[Target position records]
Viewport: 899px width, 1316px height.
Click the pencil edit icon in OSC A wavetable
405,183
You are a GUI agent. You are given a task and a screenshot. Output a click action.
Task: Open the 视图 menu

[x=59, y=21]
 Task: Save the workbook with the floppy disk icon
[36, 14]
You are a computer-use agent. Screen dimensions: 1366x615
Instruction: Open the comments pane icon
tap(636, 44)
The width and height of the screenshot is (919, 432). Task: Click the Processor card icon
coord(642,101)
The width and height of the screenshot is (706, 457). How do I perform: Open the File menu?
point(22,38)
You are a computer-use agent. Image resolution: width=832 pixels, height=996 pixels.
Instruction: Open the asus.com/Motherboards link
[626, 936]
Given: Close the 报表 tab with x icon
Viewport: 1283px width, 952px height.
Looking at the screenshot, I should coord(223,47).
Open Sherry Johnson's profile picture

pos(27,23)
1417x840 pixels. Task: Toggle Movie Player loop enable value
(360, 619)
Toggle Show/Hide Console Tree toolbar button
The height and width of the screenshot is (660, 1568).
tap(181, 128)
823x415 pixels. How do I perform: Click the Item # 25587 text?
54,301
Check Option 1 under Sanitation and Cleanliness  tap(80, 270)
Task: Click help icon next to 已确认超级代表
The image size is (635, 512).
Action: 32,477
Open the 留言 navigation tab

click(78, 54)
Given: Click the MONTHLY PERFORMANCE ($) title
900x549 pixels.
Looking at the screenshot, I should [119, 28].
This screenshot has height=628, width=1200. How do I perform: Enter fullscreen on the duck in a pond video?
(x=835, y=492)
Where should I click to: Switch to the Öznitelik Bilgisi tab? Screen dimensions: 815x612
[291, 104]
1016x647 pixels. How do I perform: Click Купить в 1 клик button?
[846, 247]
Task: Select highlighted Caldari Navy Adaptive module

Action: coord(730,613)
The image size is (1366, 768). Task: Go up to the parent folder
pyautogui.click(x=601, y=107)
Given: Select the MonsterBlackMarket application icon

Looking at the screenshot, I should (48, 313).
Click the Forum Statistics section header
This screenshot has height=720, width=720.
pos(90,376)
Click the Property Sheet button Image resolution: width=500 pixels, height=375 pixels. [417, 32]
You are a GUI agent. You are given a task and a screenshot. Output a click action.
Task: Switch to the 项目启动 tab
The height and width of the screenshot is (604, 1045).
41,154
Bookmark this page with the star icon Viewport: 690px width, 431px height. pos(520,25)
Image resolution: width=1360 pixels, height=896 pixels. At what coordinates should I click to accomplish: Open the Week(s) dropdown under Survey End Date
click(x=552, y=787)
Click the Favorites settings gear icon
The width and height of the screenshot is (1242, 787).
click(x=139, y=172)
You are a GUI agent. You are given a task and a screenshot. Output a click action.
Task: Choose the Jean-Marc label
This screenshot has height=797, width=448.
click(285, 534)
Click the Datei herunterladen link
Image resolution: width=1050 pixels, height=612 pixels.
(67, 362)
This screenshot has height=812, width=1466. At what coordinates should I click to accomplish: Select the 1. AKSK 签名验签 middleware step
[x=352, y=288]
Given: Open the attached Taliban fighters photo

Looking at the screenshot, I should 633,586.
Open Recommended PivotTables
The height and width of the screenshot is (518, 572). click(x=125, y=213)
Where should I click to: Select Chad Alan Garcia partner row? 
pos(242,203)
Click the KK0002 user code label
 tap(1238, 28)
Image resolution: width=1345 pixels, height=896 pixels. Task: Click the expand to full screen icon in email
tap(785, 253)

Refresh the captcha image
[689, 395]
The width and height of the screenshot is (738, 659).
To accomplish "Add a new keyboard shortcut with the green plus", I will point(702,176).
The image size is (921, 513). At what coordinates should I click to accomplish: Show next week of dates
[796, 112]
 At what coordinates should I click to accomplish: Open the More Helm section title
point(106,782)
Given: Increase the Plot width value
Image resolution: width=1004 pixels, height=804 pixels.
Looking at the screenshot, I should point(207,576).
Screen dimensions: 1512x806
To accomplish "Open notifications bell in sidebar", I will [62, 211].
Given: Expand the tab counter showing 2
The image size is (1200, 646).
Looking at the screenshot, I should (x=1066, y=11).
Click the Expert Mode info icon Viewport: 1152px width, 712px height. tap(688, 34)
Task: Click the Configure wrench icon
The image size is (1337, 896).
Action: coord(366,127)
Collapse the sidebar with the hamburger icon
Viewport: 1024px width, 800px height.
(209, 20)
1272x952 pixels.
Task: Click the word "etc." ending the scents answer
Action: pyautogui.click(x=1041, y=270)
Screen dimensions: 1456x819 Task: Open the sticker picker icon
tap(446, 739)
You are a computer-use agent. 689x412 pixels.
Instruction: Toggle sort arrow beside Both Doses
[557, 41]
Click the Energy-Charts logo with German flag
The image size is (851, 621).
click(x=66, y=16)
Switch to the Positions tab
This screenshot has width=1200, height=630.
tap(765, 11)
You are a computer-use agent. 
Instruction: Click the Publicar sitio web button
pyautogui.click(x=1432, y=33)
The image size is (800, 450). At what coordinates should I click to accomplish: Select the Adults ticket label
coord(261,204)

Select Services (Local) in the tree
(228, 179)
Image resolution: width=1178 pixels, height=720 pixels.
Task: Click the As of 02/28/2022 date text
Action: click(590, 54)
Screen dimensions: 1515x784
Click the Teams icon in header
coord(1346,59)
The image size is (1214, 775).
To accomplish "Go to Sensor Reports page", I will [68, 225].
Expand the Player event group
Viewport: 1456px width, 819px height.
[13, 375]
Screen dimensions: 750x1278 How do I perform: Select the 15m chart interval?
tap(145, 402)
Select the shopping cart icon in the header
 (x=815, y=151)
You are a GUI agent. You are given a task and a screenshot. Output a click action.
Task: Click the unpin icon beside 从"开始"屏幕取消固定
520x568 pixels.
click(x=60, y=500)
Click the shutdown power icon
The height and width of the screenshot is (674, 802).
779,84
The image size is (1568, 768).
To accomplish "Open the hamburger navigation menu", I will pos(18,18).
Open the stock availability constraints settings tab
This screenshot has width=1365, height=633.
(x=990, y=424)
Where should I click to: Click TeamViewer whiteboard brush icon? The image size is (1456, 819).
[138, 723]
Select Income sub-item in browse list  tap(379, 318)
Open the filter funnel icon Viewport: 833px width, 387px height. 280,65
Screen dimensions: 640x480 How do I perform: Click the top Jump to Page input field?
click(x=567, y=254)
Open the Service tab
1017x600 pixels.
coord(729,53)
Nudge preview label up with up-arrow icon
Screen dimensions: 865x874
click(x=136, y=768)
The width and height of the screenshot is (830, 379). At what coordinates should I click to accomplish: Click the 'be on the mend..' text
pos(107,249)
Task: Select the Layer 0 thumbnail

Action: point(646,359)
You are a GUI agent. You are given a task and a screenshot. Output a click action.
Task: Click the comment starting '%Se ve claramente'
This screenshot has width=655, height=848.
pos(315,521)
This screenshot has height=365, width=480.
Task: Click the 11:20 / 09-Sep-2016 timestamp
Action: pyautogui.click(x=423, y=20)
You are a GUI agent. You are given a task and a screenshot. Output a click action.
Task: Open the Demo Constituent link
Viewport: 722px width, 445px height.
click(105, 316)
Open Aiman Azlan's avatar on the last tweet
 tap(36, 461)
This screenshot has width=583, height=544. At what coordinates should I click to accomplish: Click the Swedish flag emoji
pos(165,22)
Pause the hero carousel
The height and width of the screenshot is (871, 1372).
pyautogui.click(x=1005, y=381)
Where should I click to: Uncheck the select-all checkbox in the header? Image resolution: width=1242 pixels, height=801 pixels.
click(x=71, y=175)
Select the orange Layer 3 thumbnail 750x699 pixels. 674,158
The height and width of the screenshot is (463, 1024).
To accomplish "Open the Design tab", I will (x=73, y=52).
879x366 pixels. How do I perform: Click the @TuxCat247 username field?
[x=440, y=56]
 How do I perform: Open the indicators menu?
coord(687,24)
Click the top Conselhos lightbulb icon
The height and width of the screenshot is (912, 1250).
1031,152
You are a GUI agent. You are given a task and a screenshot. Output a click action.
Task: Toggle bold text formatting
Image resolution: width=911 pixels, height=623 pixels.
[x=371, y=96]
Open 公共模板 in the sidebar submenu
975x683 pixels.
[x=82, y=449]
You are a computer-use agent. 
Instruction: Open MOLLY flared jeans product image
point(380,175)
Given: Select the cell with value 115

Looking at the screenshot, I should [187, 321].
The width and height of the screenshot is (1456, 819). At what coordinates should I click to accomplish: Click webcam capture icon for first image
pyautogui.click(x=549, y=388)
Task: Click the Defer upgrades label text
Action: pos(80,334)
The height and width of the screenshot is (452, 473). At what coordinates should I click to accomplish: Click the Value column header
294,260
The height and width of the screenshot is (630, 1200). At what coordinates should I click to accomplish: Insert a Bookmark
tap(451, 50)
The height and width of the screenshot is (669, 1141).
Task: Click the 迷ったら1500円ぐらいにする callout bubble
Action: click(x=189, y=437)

* _YOUR INSTRUCTIONS_:
Reproduce verbatim the lines of the entries above, beginning with the line that contains "Select Services (Local) in the tree" and ending after the line that contains "(x=815, y=151)".

* _ANSWER BELOW_:
Select Services (Local) in the tree
(228, 179)
Image resolution: width=1178 pixels, height=720 pixels.
Task: Click the As of 02/28/2022 date text
Action: click(590, 54)
Screen dimensions: 1515x784
Click the Teams icon in header
coord(1346,59)
The image size is (1214, 775).
To accomplish "Go to Sensor Reports page", I will [68, 225].
Expand the Player event group
Viewport: 1456px width, 819px height.
[13, 375]
Screen dimensions: 750x1278 How do I perform: Select the 15m chart interval?
tap(145, 402)
Select the shopping cart icon in the header
 (x=815, y=151)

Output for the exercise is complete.